◆ **ABOUT THIS EXERCISE**
Report each line of the entries below that has the word "computer" in it.

[Collection entries]

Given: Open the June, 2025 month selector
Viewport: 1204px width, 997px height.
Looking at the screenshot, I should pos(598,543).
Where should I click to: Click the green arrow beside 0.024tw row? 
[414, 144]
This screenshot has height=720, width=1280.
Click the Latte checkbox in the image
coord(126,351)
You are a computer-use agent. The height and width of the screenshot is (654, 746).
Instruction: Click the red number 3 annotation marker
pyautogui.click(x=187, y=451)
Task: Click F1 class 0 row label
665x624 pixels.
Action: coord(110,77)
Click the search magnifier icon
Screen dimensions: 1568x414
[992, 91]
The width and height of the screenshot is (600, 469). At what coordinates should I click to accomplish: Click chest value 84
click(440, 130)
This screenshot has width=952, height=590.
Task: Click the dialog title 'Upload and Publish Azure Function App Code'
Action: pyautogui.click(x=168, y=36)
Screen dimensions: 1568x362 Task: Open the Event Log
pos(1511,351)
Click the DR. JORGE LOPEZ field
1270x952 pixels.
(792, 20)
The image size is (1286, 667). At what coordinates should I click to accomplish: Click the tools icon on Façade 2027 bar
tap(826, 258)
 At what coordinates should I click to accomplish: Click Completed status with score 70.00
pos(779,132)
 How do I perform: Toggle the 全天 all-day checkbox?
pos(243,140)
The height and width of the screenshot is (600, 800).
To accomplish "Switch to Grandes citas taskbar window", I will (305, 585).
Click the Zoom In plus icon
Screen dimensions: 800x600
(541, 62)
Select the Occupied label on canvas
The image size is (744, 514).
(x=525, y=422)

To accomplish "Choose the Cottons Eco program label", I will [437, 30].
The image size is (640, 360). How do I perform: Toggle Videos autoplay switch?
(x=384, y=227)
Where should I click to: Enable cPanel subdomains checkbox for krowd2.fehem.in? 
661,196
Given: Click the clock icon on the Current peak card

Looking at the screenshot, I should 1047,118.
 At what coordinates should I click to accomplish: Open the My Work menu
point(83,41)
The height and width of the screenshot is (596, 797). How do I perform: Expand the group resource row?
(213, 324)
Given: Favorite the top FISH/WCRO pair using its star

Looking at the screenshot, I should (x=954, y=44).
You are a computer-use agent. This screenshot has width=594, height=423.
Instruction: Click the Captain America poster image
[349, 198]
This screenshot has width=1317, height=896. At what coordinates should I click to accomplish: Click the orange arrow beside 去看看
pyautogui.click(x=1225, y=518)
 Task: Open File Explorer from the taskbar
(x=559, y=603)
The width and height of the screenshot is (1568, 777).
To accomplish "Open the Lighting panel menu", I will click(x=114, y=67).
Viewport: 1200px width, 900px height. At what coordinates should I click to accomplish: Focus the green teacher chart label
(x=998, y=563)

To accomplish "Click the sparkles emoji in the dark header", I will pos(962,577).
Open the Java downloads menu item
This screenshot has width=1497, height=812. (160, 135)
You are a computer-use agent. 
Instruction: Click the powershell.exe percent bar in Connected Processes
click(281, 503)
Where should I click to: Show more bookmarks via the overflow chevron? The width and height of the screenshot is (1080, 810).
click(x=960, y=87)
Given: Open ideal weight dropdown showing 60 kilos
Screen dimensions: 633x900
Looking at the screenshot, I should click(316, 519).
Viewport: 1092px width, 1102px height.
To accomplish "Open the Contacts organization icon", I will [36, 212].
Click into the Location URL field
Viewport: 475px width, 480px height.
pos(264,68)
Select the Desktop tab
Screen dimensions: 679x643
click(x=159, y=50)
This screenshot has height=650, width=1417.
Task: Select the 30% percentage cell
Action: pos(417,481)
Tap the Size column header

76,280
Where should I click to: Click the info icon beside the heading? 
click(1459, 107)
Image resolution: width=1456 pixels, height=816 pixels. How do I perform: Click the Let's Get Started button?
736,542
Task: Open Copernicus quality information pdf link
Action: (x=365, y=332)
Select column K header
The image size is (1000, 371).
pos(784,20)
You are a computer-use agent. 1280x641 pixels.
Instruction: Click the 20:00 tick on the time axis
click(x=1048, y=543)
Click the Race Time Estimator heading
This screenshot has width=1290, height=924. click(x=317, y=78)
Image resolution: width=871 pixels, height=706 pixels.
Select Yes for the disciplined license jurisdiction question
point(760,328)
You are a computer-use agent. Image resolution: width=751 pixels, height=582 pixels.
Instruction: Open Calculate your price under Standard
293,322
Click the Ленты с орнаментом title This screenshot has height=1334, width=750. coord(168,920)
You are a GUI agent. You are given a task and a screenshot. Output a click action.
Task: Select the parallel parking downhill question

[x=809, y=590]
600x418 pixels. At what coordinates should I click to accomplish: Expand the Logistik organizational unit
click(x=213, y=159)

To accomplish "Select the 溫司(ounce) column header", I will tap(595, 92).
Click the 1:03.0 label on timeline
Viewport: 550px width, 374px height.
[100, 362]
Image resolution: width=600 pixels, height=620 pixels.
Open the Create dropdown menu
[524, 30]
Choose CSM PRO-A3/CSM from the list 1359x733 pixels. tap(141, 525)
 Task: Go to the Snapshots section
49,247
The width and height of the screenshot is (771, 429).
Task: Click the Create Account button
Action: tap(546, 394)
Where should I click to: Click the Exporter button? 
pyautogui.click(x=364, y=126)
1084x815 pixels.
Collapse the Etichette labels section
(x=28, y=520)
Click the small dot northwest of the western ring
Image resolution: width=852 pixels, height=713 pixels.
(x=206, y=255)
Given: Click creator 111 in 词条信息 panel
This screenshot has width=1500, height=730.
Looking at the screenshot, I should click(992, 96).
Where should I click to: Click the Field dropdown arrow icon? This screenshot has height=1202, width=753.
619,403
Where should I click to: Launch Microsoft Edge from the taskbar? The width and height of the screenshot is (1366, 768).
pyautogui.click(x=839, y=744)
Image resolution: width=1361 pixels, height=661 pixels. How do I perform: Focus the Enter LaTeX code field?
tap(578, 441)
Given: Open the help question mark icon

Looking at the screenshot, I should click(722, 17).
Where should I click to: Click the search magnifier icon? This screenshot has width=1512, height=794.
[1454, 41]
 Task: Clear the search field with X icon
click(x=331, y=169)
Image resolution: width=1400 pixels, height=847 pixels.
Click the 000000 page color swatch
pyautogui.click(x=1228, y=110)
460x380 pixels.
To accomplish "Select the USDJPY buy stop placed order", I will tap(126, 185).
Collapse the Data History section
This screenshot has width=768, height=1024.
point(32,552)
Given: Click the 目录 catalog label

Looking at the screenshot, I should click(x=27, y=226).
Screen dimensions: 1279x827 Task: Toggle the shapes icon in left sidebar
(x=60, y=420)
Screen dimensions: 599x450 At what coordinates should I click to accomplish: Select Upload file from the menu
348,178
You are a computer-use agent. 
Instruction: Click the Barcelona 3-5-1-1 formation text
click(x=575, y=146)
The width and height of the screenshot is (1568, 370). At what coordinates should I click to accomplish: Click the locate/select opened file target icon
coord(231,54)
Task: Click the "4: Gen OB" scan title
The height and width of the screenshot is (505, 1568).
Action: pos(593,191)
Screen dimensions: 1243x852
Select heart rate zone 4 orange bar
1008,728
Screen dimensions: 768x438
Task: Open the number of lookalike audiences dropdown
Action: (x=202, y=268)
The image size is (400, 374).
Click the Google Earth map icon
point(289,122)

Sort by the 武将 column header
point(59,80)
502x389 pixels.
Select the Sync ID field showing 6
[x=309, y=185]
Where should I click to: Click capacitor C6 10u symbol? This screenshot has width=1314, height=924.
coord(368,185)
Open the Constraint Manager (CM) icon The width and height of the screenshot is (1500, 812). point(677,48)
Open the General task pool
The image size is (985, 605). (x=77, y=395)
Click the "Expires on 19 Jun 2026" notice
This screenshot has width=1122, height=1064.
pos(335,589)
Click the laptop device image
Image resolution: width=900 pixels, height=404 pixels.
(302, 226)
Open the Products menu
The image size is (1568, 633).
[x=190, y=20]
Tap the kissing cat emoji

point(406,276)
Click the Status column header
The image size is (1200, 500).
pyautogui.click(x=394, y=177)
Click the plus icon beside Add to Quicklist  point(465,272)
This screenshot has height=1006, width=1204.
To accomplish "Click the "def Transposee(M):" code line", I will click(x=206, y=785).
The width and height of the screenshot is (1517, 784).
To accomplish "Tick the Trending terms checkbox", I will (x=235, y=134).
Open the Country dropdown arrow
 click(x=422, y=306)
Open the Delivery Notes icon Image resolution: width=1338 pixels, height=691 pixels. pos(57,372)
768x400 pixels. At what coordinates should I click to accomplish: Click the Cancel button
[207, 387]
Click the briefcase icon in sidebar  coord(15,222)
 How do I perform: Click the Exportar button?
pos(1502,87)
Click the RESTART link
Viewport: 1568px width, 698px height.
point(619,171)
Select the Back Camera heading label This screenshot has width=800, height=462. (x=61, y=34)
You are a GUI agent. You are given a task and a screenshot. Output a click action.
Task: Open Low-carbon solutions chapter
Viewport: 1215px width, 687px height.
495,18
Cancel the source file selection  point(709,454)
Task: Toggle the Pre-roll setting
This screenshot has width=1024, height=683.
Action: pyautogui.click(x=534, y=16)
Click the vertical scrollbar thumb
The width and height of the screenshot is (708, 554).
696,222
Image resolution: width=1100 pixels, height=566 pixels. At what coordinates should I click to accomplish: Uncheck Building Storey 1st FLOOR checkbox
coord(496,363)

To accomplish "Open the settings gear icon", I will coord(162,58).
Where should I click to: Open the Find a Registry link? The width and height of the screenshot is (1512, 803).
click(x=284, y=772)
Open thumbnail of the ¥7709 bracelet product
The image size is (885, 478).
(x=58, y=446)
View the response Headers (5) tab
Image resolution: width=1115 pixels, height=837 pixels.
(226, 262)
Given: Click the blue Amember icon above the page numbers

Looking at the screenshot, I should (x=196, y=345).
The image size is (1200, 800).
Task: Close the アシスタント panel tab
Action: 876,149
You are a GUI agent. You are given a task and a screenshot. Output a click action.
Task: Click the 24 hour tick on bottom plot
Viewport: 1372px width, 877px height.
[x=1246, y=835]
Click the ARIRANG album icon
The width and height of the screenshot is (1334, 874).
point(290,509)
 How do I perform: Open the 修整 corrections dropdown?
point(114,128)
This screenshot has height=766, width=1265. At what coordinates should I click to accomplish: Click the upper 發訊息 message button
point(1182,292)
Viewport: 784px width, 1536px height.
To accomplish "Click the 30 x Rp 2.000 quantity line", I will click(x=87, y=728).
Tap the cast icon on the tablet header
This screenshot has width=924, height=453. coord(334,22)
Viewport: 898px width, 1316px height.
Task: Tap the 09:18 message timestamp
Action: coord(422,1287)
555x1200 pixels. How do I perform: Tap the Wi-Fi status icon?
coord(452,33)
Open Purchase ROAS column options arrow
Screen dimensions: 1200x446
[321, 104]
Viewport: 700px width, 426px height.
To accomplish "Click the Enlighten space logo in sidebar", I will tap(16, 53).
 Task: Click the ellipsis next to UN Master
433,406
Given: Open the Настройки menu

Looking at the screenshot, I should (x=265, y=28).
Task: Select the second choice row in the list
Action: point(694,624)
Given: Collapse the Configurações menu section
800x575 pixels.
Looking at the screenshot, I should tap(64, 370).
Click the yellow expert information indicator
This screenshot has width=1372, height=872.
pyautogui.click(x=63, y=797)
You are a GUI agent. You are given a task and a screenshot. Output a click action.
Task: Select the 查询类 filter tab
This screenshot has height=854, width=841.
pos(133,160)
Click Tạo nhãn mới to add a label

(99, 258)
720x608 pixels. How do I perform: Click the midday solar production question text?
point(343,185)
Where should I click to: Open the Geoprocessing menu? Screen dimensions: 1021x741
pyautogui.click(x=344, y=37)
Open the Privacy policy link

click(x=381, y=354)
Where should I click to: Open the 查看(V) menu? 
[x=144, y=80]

◆ **TASK RESULT**
You are a computer-use agent. The height and width of the screenshot is (654, 746).
You are a computer-use agent. This screenshot has width=594, height=423.
You are a computer-use agent. 
You are a computer-use agent. 1280x641 pixels.
You are a computer-use agent. Image resolution: width=751 pixels, height=582 pixels.
You are a computer-use agent. 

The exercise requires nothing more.